StandortCHECK
Haben Sie Interesse an einer geothermischen Energieversorgung Ihres Neubaus oder Ihrer bestehenden Gewerbe- oder Wohnimmobilie? Das GeothermieZentrum - als gemeinnützige Forschungs- und Beratungseinrichtung - bietet Ihnen die Möglichkeit Ihren Standort in Belangen der geothermischen Ergiebigkeit individuell zu bewerten. Darüber hinaus informieren wir Sie, abgestimmt auf Ihr spezielles Vorhaben, über die Machbarkeit, Finanzierung, Genehmigungsbedingungen und weitere Schritte.
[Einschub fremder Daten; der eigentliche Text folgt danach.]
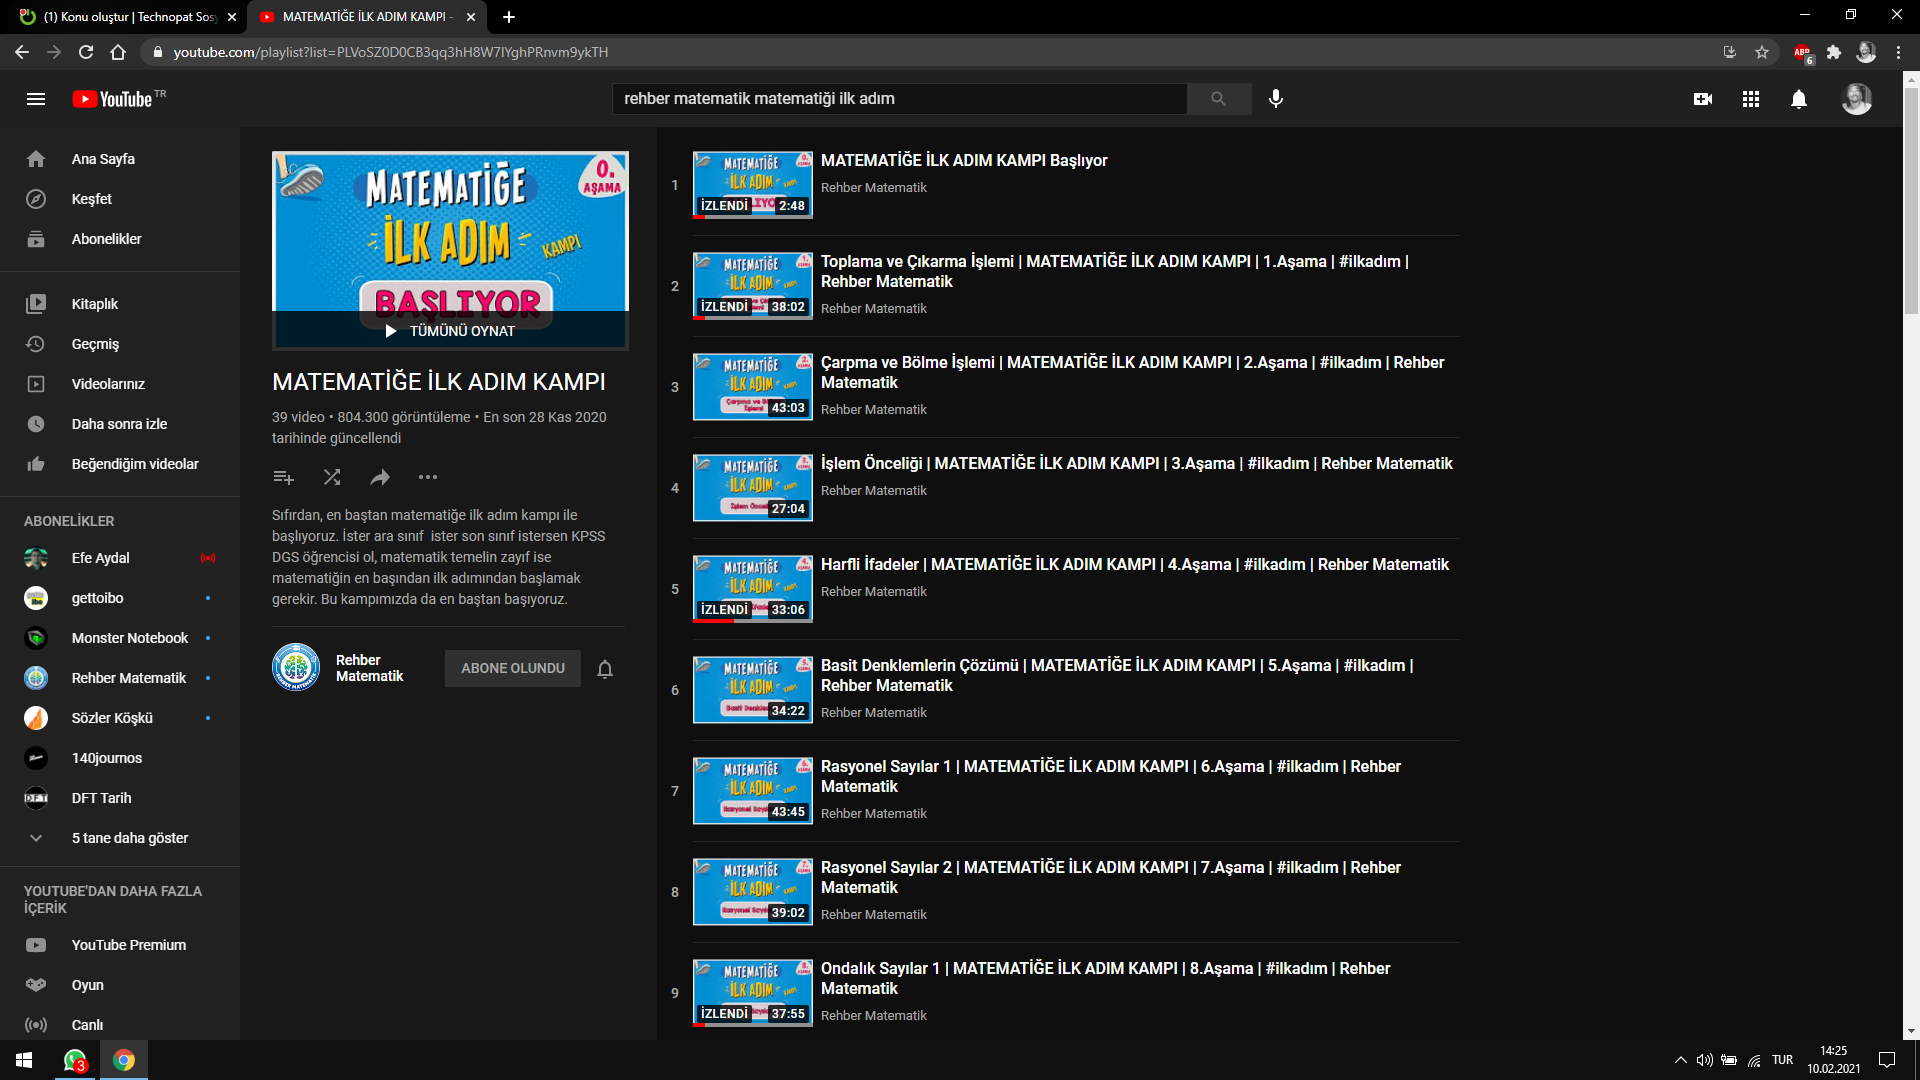Switch to the Technopat browser tab
Screen dimensions: 1920x1080
(128, 17)
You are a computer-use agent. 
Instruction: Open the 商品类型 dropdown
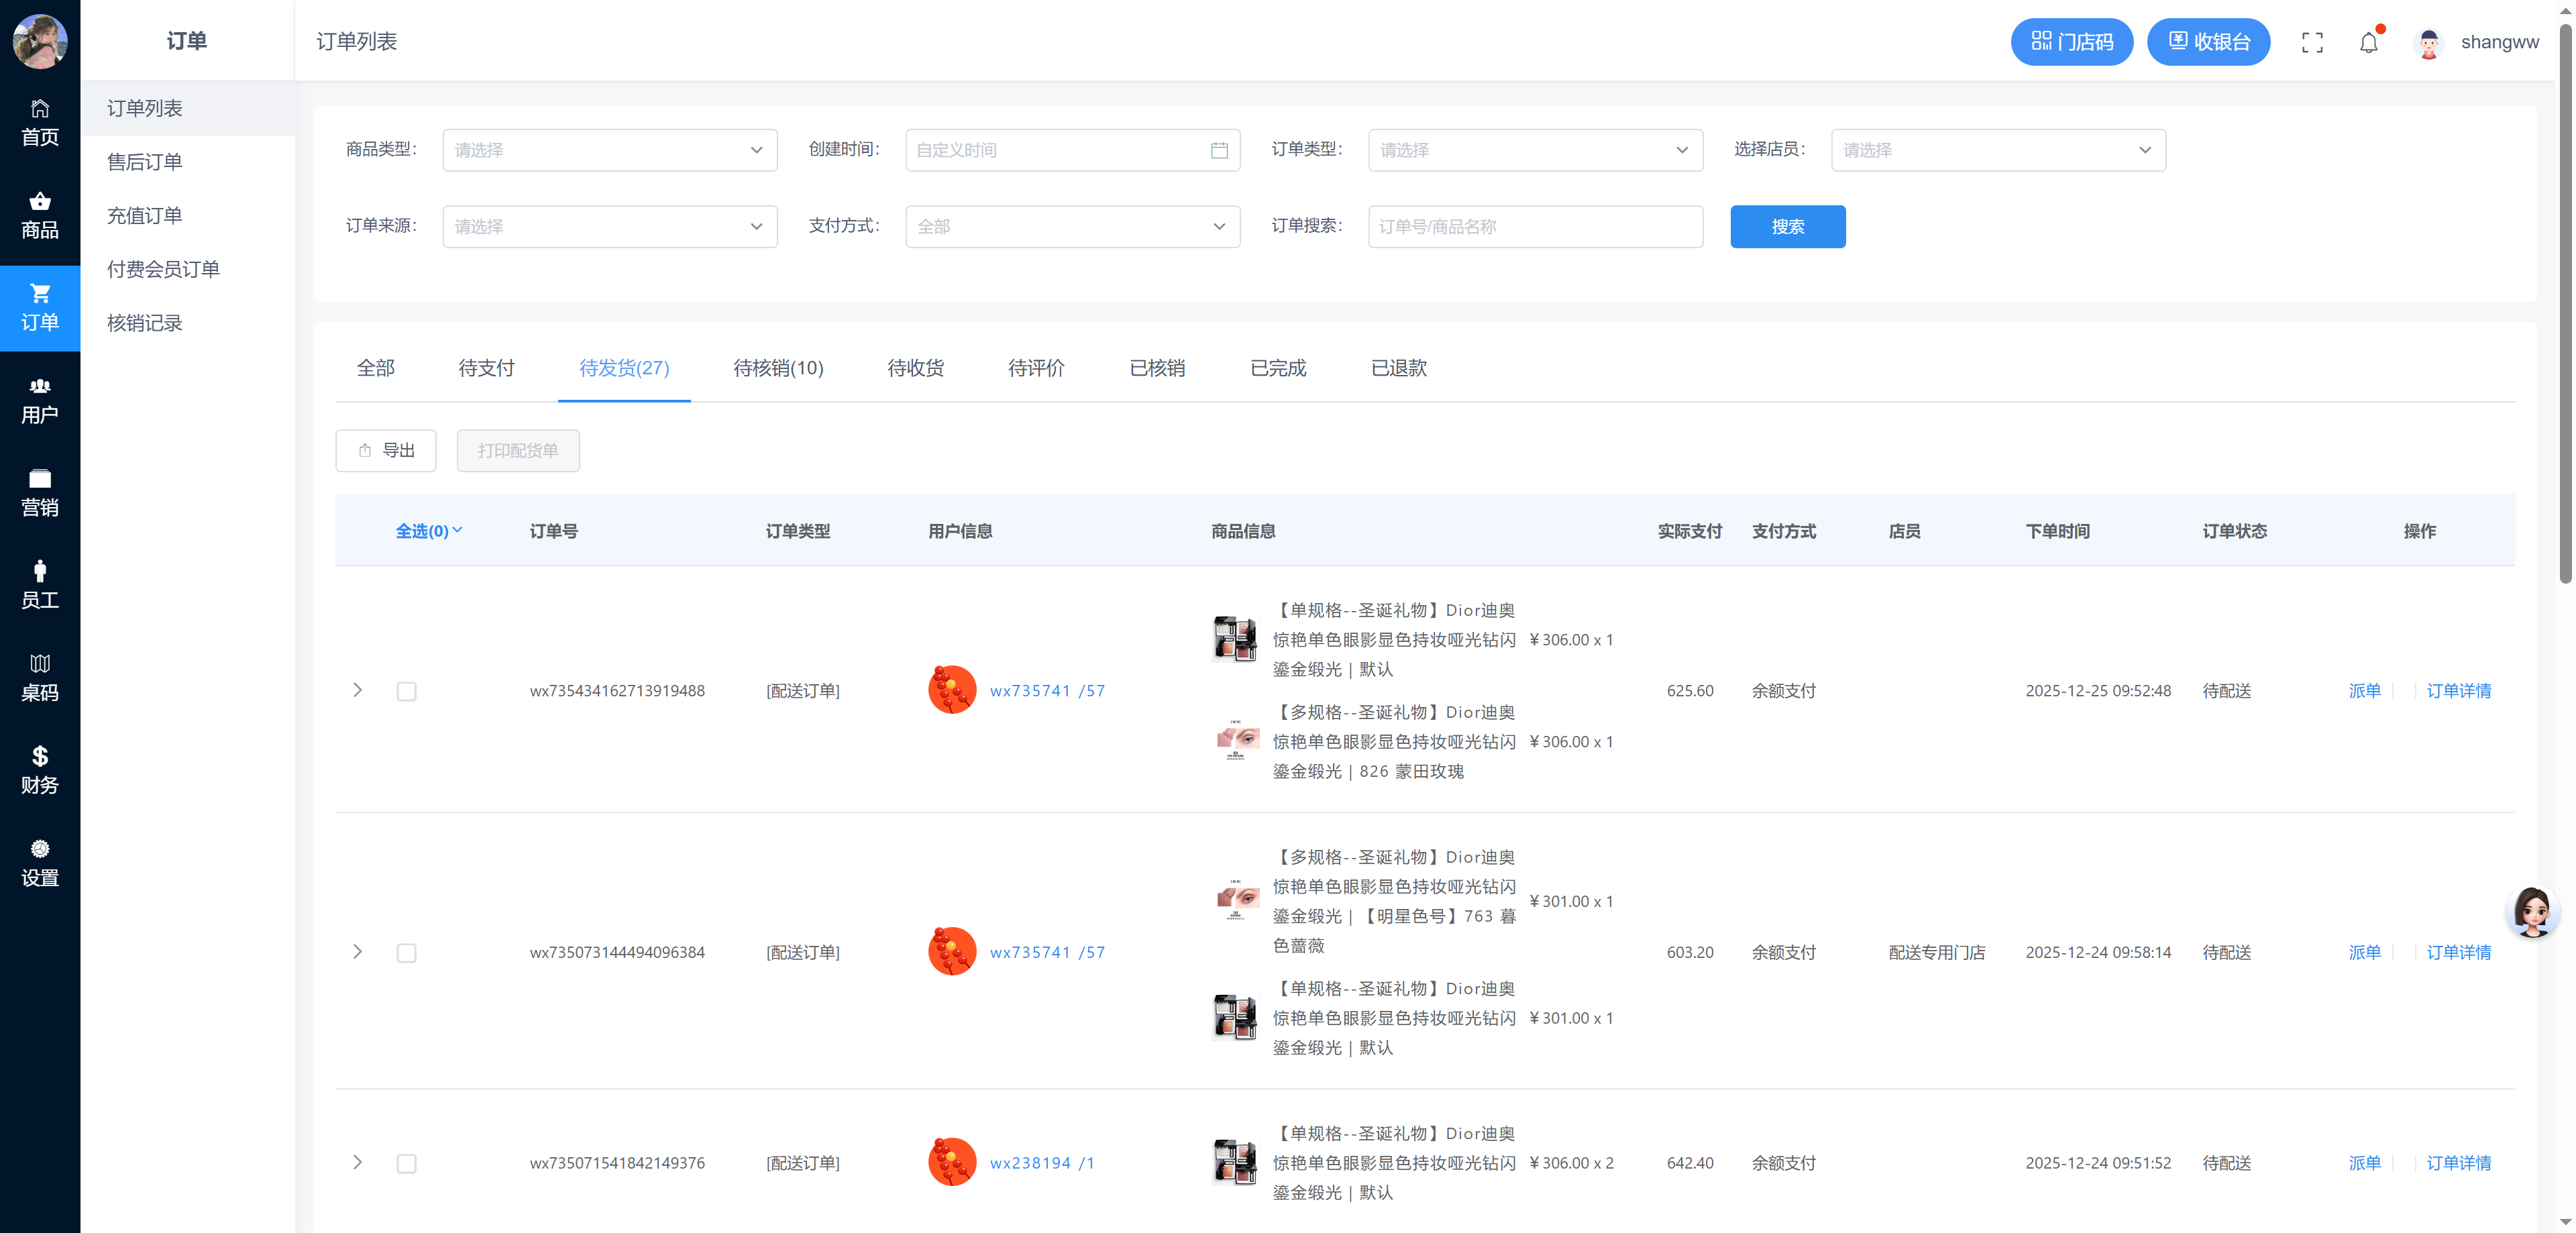(609, 150)
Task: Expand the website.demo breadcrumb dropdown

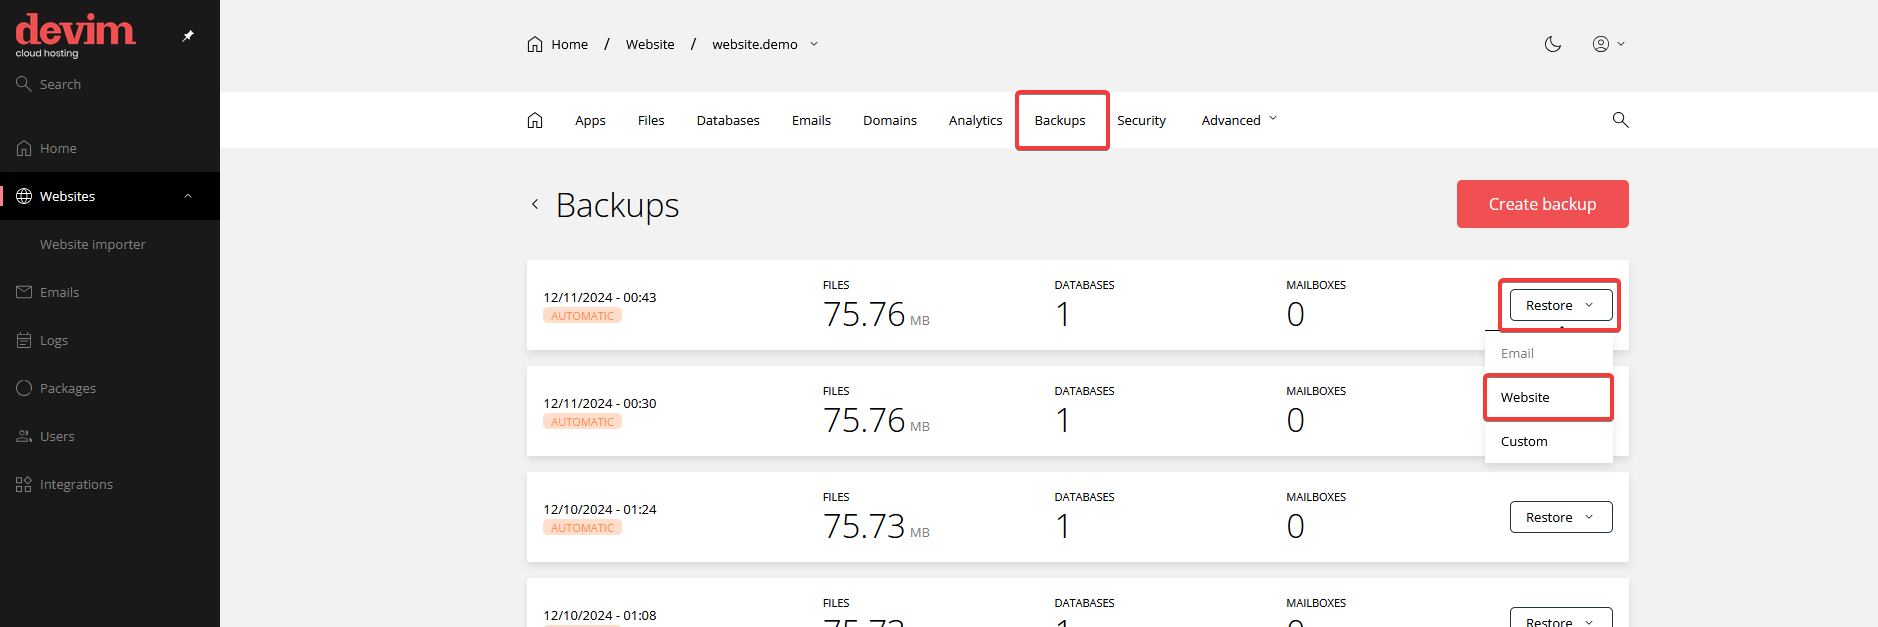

Für Versorgungsprojekt mit einer Heizleistung bis zu 30kW* bieten wir zu einem Selbstkostenbeitrag von netto 150 EURO eine erste Standortanalyse an. Diese enthält folgende Punkte:
- lokalen geothermischen Potenziale und geologischen Untergrundeigenschaften Ihres Bauvorhabens;
- wasser- und bergrechtlichen Genehmigungserfordernisse für Ihre Geothermieanlage,
- überschlägige standortbezogene Bemessung der Geothermieanlage,
- Abschätzung der Gesamtkosten einer wärmepumpenbasierten Geothermieanlage pro Jahr (nach VDI 2067). Bei dieser Kostenvergleichsrechnung zu einer konventionelle Öl- oder Gasheizung werden Investitionskosten, kapital-, verbrauchs- und betriebsgebundene Kosten der Wärmeerzeugung überschlägig mit berücksichtigt. Wir schätzen zudem den Gesamtenergieverbrauch, den CO2-Schadstoffanfall und die Energiekosten der Geothermie-, Gas- und Ölheizungsanlage ab. Zur überschlägigen Heizungsbemessung sollte möglichst eine Wärmebedarfsberechnung Ihres Planers / Architekten vorliegen.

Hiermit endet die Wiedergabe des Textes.